Penso que Israel, recorrendo à força bruta, para esmagar em vez de convencer, imitando Bush, está a desbaratar o capital de simpatia e de credibilidade que tinha no mundo, fazendo, ao mesmo tempo, o jogo do extremismo islâmico e tornando impossível a situação dos "moderados", como Mahmoud Abbas, presidente da Autoridade Palestiniana.
Israel escolheu um caminho muito perigoso que pode pôr em causa a sua sobrevivência, num momento de mudança tão agudo e difícil como aquele em que o mundo se encontra. Quis forçar a mão ao Presidente Obama, no momento em que ainda não tomou posse, confiado no poder de persuasão do poderoso lobby judaico-americano? Fez mal. Recusando a proposta de cessar- -fogo das Nações Unidas e as pressões diplomáticas, que vão no mesmo sentido, do Presidente Moubarak, apoiado por Sarko- zy e pelo "moderado" Mahmoud Abbas, Israel perdeu uma excelente oportunidade de sair de um conflito que não lhe pode ser favorável, como a infeliz experiência que teve no Líbano demonstra.

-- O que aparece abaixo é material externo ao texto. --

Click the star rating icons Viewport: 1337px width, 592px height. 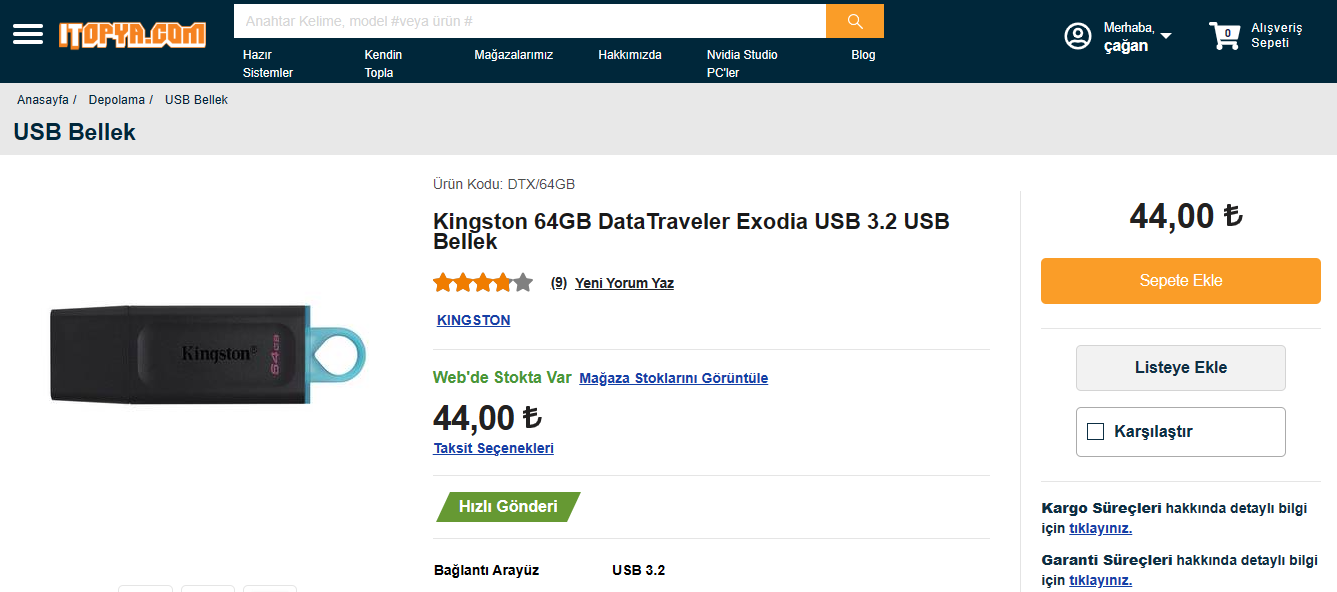pyautogui.click(x=483, y=283)
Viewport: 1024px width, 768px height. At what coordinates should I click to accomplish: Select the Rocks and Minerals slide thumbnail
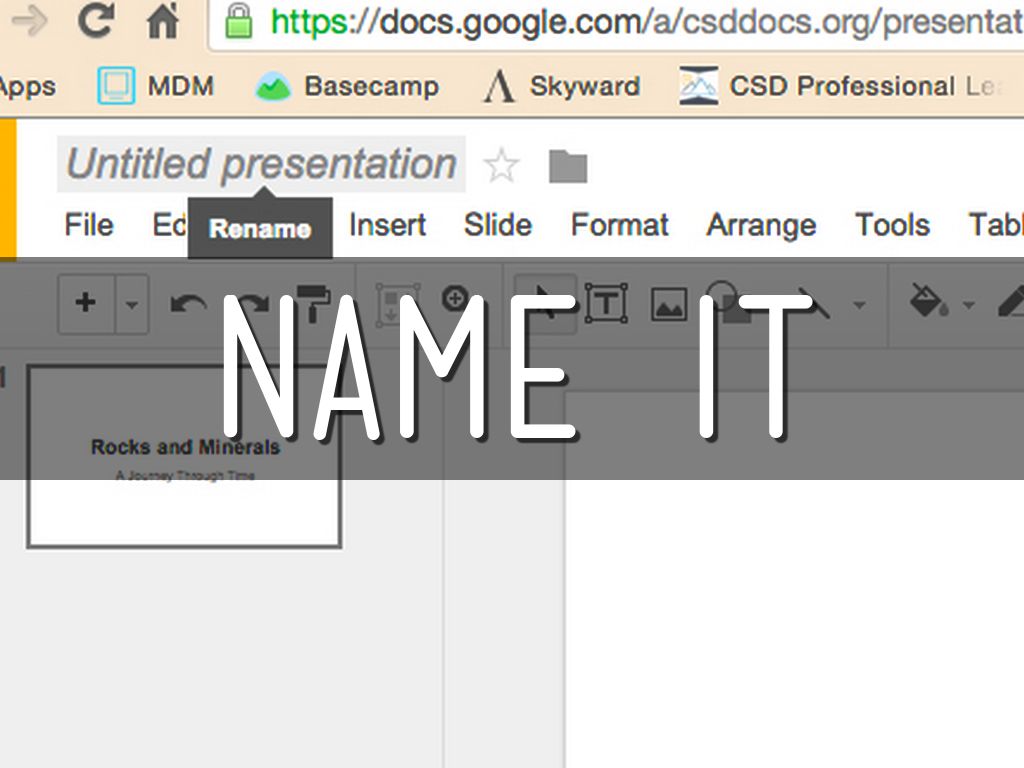click(185, 456)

Pelo contrário, anunciando, com a arrogância que lhe dá o seu poderio militar uma "nova escalada da guerra", persiste numa via sem saída nem sentido, que representa uma fuga para a frente, que só lhe pode trazer novas e pesadas dificuldades.
A Faixa de Gaza está numa situação terrível, no plano humanitário. Os palestinianos não têm medicamentos, água, electricidade, legumes. O seu território está a ser brutalmente devastado. Parece incrível como Israel, um povo que sofreu o holocausto nazi, não tenha sensibilidade para uma tal situação?! Sabe-se agora, pelo New York Times, que Israel solicitou, há tempo, ao Presidente Bush apoio para destruir as instalações nucleares do Irão. Completa loucura estratégica! Bush, felizmente, já não estava nessa. Recusou. Conduziria necessariamente a uma guerra de grande dimensão, na região - que a União Europeia não poderia acompanhar -, que enfraqueceria, definitivamente, o papel do Ocidente e dos Estados ditos moderados do Próximo Oriente. Uma tragédia para Israel!

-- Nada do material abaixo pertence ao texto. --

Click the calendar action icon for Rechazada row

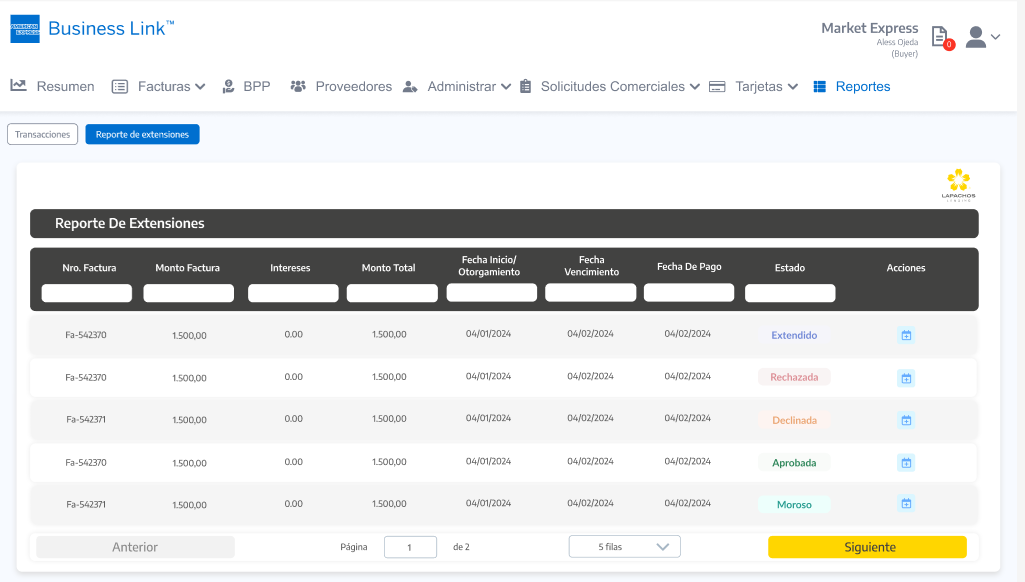tap(906, 378)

Em termos políticos, estratégicos e diplomáticos Israel tem de deixar de se pensar como "o Povo Eleito". Em termos religiosos, é outra coisa: cada religião tem a sua verdade e presta-lhe culto, como deseja, devendo, por isso, ser respeitada. Mas a política internacional é diferente. A paz implica diálogo, "também inter-religioso", negociações e compromissos. Não se compadece com guerras como as do Afeganistão e do Iraque, que visam a eliminação física dos inimigos e a imposição da lei, dos vencedores, usando tão-só a força.
Os tempos, nesse aspecto, estão em mudança, como as relações de força. Israel devia saber isso. Não pode, assim, pedir aos seus aliados e amigos que a apoiem incondicionalmente. Sobretudo tem vindo a cometer erros colossais e, porventura, mesmo crimes contra a Humanidade."

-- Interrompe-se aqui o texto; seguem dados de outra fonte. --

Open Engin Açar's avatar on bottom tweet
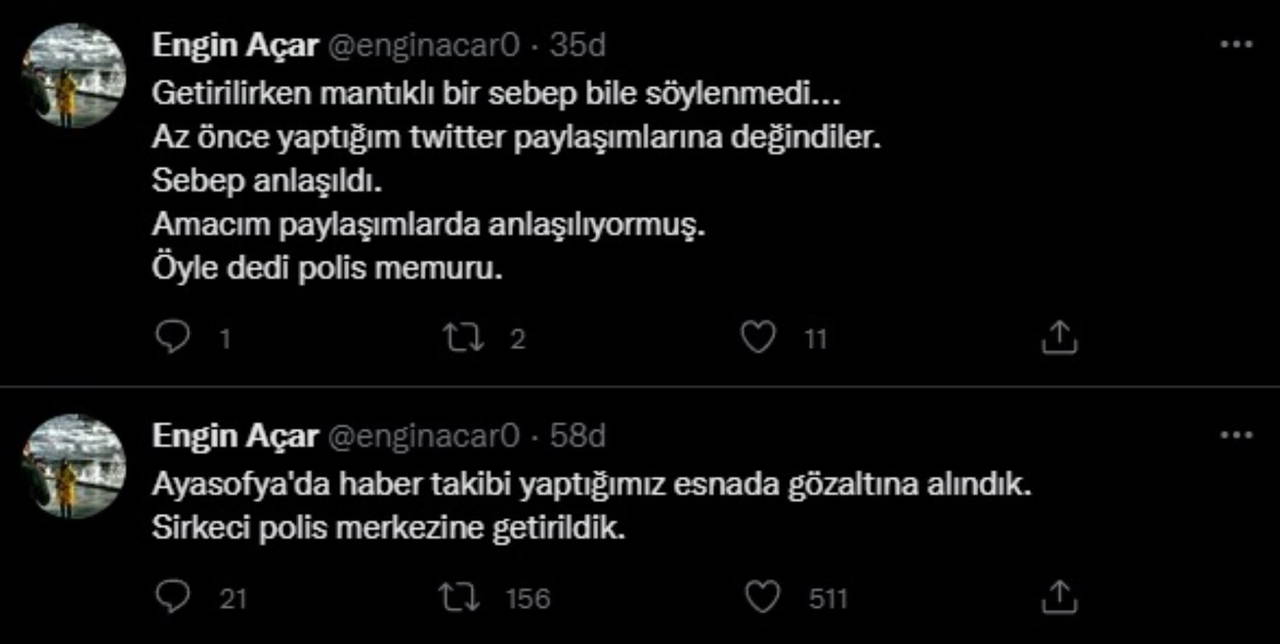[x=76, y=466]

Obs: Digamos que o dr. Mário Soares aproveita bem o seu tempo, e através dele dá um lúcido e realista empurrão à definição da política económica do Governo socialista em funções, colhendo inspiração em Obama. Faz o pleno.
Pergunte-se ao poeta Manuel Alegre, uns bons anos mais novo que Mário Soares, se também conseguiria reflectir com tanta lucidez e sustentabilidade politológica...
A resposta é dada se lermos um e outro. Felicite-se o dr. Mário Soares pelos seus escritos, arrisca-se a ficar na história (também) como um brilhante articulista, que vai construindo pensamento e doutrina. Tudo a caminho dos 90s, é obra.